For the solution to the problem, please read other editorials.

This is a proof that this problem is NP-complete, just for fun.

Let \(G=(V,E)\) be any simple undirected graph, and \(k\) be any positive integer. We will show that a special case of this problem solves the clique decision problem (“does \(G\) contain a clique of \(k\) vertices?”), which is known to be NP-complete.

Let \(A\) be the adjacency matrix of \(G\), except that all diagonal elements are changed to \(2\). Formally:

\[ a_{ij}=\begin{cases} 2 & (i=j)\\ 1 & (e_{ij}\in E) \\ 0 & \text{(Otherwise)} \end{cases} \]

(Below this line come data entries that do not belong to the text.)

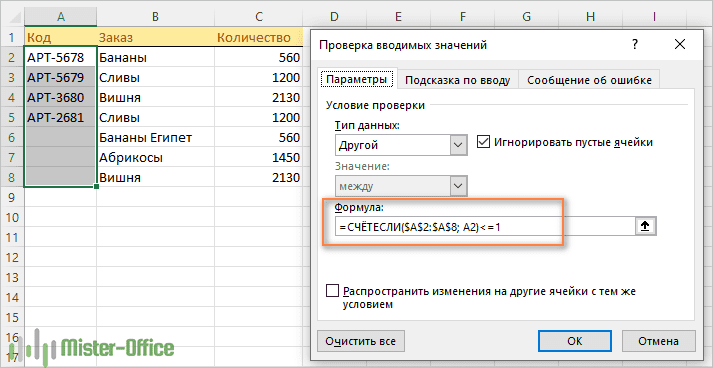713x368 pixels.
Task: Close the data validation dialog
Action: click(679, 45)
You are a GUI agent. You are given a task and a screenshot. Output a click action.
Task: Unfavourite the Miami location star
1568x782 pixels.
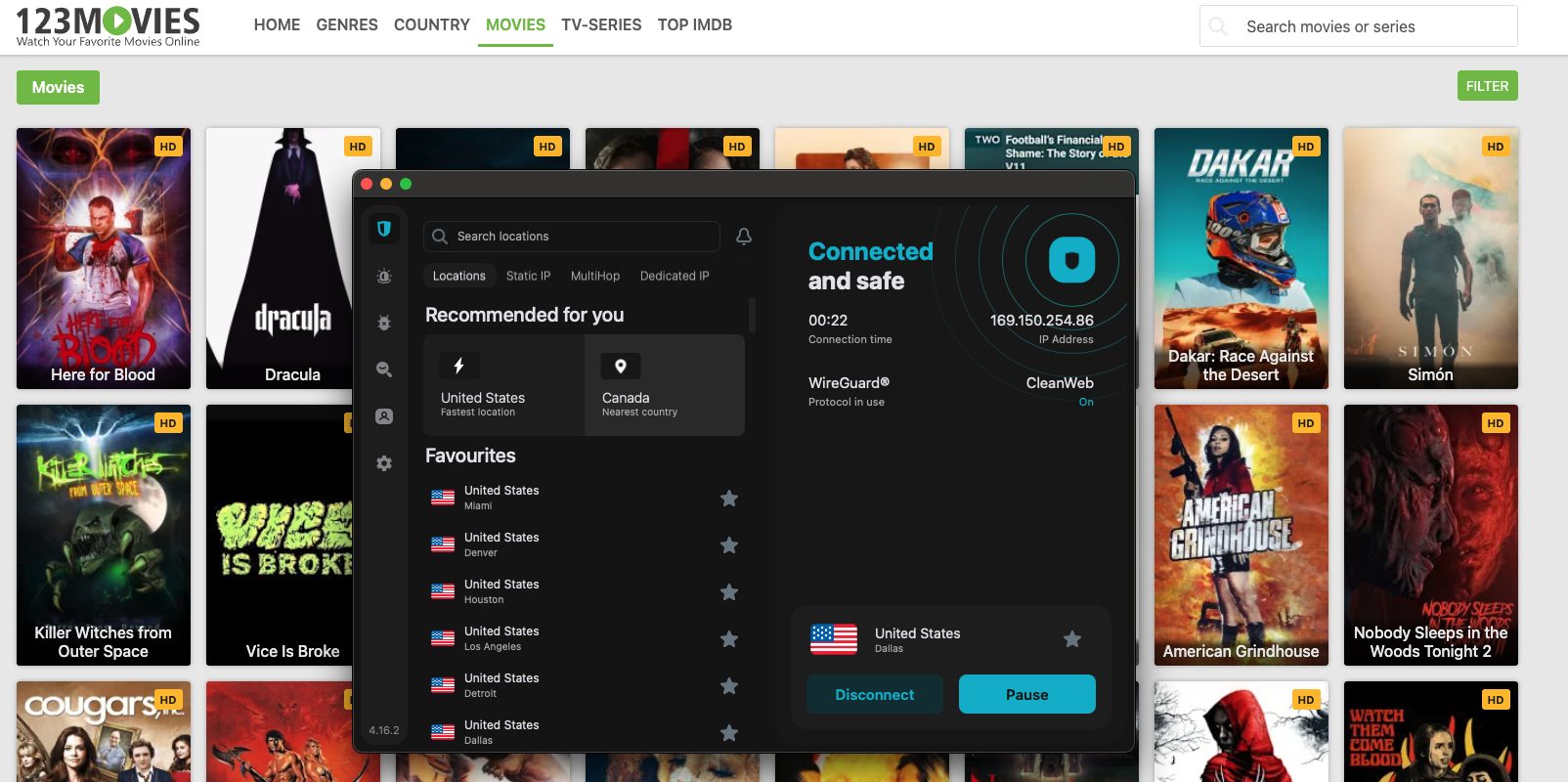point(729,499)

Let \(B\) be a \(k\times k\) matrix, where all diagonal elements are \(2\), and all other elements are \(1\). Formally:

\[ b_{ij}=\begin{cases} 2 & (i=j)\\ 1 & (i\neq j) \end{cases} \]

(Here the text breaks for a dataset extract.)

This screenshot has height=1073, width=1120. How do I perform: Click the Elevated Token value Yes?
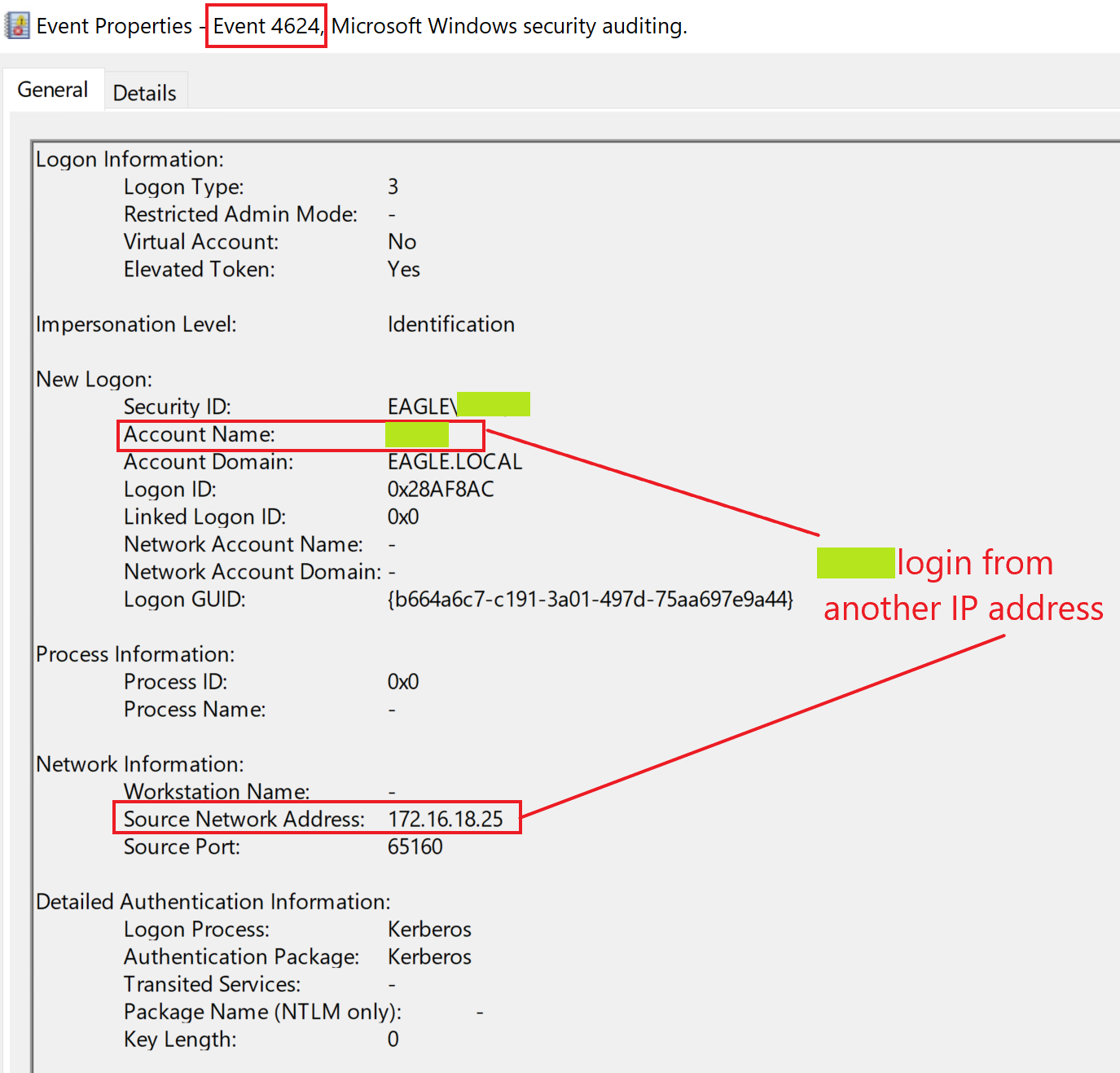point(403,269)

Due to \(2\)’s on the diagonals, if \(B\) is a submatrix of \(A\), the set of selected indices for rows and columns must be the same, and it is the set of vertices that form a clique. Conversely, for any clique of \(k\) vertices in \(G\), selecting rows and columns corresponding to vertices in the clique yields \(B\).